FR101, FR102, FR103 are sintered porous flow restrictors manufactured by Mott Corporation: model 5140-1/4-SS-5000 SCCM H2 @ 10 psig. For their flow restrictors Mott Corp. provides flow rate information for hydrogen; for the 5140-1/4-SS-5000 SCCM H2 @ 10 psig model the volumetric flow at 2200 psig is 1100 SLPM, see figure 1. The relief pressure of RV101 is set to 100 psid. Because of the large initial pressure of 2200 psi in cylinder, the flow through the flow restrictive device is in choked flow condition (a sonic flow condition). The flow through a flow restricting device is considered to be choked already at a low value of the ratio of the upstream pressure to the downstream pressure; for instance, for hydrogen the threshold ratio is 1.9. In every incident scenario we discuss in this document flows through the flow restrictors are choked. 3.1. Failure of pressure regulator PR101 (or PR102 or PR103)
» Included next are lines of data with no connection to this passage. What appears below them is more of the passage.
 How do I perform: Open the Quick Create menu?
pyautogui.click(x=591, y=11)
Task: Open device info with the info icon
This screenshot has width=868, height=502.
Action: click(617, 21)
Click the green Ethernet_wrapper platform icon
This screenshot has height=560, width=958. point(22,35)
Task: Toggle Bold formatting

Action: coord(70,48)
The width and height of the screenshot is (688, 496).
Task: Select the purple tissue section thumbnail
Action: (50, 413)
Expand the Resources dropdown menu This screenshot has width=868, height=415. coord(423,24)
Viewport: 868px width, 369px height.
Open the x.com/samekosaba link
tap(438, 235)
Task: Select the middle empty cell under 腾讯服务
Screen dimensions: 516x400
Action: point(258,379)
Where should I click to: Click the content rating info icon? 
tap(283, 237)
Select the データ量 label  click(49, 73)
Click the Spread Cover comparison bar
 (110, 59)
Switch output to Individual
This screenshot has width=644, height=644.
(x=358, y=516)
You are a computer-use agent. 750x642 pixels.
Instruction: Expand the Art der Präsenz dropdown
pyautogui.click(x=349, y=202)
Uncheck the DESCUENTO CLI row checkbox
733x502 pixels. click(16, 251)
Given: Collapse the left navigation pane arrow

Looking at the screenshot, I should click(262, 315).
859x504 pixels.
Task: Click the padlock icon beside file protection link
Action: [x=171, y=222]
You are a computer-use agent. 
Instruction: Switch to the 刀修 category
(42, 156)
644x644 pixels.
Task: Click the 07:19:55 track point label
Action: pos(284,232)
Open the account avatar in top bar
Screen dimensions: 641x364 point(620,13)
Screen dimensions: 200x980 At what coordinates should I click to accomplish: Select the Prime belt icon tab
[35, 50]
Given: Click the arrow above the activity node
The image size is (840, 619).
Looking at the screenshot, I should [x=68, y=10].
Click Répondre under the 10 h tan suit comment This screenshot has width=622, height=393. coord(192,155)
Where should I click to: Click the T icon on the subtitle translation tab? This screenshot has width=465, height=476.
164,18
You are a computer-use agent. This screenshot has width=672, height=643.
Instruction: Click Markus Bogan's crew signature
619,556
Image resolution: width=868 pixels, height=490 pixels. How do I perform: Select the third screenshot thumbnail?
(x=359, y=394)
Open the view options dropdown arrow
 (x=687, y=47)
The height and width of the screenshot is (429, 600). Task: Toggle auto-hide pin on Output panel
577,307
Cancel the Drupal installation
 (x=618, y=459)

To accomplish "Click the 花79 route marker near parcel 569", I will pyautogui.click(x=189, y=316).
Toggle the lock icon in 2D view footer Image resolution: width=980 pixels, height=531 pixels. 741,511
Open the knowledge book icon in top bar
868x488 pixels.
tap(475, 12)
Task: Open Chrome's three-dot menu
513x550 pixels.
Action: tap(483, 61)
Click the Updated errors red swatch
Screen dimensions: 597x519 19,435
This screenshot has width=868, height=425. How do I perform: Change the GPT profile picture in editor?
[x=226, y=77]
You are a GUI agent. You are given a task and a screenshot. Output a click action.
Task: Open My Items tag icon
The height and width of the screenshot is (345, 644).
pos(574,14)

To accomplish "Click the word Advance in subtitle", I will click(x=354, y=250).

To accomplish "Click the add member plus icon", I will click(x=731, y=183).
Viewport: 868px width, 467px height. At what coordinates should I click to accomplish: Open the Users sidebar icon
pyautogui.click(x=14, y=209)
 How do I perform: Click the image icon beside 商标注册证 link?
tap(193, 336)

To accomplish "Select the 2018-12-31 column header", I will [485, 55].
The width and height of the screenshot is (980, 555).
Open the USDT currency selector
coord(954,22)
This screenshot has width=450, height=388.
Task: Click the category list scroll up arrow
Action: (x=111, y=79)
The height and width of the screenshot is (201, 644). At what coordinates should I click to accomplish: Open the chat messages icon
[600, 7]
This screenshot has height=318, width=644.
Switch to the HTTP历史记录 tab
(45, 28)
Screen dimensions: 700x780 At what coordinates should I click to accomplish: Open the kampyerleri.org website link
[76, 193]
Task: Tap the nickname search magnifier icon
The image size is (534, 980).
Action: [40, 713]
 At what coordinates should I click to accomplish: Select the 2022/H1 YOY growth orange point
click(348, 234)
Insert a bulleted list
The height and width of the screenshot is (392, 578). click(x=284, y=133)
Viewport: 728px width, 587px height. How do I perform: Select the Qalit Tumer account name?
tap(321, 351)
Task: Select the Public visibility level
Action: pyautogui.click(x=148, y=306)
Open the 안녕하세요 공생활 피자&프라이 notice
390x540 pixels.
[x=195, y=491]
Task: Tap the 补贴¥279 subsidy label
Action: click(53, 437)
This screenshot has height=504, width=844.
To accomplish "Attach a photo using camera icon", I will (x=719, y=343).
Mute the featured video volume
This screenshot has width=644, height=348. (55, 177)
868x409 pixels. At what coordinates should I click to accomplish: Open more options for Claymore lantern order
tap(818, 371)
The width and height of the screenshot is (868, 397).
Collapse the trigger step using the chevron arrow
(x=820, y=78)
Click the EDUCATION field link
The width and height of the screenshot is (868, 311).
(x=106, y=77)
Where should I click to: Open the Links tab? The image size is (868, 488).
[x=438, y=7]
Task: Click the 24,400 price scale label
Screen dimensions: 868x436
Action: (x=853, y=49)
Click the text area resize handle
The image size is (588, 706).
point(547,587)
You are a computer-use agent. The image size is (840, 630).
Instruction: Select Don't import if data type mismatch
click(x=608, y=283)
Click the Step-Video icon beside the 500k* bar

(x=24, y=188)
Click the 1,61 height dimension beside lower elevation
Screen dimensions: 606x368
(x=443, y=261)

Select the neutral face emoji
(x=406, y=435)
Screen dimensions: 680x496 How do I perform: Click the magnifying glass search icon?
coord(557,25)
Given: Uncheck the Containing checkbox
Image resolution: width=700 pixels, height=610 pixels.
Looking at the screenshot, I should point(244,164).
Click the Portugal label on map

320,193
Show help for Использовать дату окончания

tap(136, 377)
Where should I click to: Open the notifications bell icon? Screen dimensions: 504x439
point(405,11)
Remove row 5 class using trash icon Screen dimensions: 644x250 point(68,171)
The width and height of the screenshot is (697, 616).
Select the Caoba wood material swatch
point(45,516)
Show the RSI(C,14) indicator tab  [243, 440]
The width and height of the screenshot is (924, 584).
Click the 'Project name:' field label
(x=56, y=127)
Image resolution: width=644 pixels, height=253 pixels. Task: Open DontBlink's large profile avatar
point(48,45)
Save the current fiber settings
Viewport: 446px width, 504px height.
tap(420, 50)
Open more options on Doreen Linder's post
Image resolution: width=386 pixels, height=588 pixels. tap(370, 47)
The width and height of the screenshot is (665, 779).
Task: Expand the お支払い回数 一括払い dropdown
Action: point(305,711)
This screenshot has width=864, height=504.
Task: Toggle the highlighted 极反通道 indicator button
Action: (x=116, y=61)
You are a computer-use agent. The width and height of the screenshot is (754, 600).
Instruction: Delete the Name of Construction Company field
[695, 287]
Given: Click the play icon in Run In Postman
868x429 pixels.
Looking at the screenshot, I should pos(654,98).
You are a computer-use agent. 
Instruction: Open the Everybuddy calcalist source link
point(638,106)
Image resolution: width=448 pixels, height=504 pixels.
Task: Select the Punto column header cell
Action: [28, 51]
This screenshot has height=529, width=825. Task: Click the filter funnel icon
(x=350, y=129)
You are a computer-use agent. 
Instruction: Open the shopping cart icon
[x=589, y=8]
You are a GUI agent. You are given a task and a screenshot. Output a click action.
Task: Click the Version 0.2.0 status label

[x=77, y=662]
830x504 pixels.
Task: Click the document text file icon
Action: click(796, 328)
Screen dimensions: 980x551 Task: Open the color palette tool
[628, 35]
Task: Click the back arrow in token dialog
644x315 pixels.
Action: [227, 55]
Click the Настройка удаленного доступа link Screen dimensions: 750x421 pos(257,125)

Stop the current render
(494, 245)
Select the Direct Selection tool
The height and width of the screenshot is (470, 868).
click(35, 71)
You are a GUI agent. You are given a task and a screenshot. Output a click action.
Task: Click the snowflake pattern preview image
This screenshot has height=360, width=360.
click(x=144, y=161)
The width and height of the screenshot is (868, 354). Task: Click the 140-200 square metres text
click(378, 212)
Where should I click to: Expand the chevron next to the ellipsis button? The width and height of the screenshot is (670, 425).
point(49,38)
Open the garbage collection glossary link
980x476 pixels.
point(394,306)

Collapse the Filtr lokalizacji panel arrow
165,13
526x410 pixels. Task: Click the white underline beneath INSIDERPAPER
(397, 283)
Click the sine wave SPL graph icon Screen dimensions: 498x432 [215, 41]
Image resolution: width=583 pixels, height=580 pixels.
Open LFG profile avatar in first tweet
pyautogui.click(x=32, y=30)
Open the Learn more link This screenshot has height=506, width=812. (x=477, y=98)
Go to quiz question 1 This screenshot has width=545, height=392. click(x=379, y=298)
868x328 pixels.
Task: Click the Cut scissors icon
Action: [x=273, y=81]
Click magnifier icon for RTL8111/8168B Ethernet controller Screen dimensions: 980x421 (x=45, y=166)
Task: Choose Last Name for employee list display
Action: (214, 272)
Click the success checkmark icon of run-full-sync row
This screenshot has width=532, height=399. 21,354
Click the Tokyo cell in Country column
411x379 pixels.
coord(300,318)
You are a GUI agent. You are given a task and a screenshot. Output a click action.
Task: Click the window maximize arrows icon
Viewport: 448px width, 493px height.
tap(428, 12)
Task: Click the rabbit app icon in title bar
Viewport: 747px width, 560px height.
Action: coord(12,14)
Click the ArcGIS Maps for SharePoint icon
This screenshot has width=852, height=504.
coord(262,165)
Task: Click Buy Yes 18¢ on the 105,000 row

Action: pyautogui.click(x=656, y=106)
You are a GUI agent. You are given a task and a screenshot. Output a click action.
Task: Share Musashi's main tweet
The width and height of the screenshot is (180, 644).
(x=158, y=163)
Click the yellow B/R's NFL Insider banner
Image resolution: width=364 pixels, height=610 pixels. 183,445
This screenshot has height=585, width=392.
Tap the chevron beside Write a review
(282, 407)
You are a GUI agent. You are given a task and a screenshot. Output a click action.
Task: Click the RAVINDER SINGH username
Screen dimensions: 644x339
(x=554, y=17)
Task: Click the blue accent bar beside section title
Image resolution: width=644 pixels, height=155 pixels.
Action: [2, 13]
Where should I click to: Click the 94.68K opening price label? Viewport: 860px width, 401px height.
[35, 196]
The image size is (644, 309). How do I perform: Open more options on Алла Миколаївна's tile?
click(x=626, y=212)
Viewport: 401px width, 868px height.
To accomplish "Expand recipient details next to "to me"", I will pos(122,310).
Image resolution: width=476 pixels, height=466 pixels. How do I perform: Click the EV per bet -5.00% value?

First, we consider a scenario where one of the cylinder regulators fails when the cylinder pressure is 2200 psi. We will show that the combined conductance of the RV101 and the relief piping after RV101, through which gas flows to the outside of the cylinder building (Gas Cylinder Bldg. 107100800M8U8711A098), is large enough to handle the flow rate of the flow restrictor. Figure 2 shows the piping/flow diagram of the supply manifold. When the cylinder pressure is 2200 psi, the volumetric flow through the flow restrictor is 1100 SLPM.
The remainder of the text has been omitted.